### Stored items
______

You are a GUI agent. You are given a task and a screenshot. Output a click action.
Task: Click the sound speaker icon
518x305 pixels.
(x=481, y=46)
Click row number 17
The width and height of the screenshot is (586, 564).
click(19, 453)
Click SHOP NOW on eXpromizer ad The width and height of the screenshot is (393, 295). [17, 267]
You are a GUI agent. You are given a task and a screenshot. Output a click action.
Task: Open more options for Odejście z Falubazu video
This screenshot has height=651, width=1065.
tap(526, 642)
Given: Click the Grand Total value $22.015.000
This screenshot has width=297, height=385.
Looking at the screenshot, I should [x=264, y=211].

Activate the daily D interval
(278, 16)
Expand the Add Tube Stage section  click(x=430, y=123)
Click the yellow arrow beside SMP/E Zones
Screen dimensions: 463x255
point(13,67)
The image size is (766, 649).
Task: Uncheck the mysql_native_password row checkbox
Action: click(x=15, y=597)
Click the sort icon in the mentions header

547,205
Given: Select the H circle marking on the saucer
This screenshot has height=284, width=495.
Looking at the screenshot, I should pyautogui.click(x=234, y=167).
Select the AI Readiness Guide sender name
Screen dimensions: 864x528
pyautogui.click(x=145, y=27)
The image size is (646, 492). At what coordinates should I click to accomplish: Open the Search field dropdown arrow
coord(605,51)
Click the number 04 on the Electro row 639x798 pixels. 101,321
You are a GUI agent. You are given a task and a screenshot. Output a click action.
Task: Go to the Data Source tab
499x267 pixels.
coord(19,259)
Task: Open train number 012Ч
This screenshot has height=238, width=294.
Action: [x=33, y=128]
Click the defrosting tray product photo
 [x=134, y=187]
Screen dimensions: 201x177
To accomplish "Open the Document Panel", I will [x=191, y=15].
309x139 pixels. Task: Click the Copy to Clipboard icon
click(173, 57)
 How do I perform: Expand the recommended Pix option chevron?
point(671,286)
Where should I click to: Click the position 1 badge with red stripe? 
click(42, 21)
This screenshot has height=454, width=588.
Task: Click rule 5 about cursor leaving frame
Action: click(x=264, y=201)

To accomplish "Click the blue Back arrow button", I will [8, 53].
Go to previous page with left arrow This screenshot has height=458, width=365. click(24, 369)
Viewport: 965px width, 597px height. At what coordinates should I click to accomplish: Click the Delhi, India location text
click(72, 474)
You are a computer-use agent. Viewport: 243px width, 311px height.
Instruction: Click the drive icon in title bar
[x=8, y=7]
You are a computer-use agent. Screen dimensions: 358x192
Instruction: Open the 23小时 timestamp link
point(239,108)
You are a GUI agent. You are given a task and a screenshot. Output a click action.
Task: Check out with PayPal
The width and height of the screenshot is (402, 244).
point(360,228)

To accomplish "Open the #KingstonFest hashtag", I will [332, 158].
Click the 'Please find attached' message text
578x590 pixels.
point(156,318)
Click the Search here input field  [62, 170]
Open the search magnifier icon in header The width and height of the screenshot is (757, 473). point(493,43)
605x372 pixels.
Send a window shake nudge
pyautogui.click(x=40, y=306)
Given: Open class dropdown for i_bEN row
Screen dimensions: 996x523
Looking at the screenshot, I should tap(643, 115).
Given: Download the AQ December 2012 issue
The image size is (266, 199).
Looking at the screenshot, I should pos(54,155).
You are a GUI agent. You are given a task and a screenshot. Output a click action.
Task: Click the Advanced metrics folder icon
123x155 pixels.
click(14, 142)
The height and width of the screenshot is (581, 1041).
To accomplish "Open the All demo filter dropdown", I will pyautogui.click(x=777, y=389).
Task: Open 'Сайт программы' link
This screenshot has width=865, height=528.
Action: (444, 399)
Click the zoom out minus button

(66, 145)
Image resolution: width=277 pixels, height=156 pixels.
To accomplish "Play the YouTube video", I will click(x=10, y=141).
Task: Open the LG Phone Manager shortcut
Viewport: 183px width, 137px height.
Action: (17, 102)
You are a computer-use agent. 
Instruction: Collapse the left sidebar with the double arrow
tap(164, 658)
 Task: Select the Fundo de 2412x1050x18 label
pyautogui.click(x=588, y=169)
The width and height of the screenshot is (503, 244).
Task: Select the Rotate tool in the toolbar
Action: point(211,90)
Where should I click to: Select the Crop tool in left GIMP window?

______

### Directions
Filter the entries above down to the lines that hold the word "computer", and copy those lines.

### Result for this exercise
You are a computer-use agent. Viewport: 243px width, 311px height.
You are a computer-use agent. Screen dimensions: 358x192
You are a computer-use agent. 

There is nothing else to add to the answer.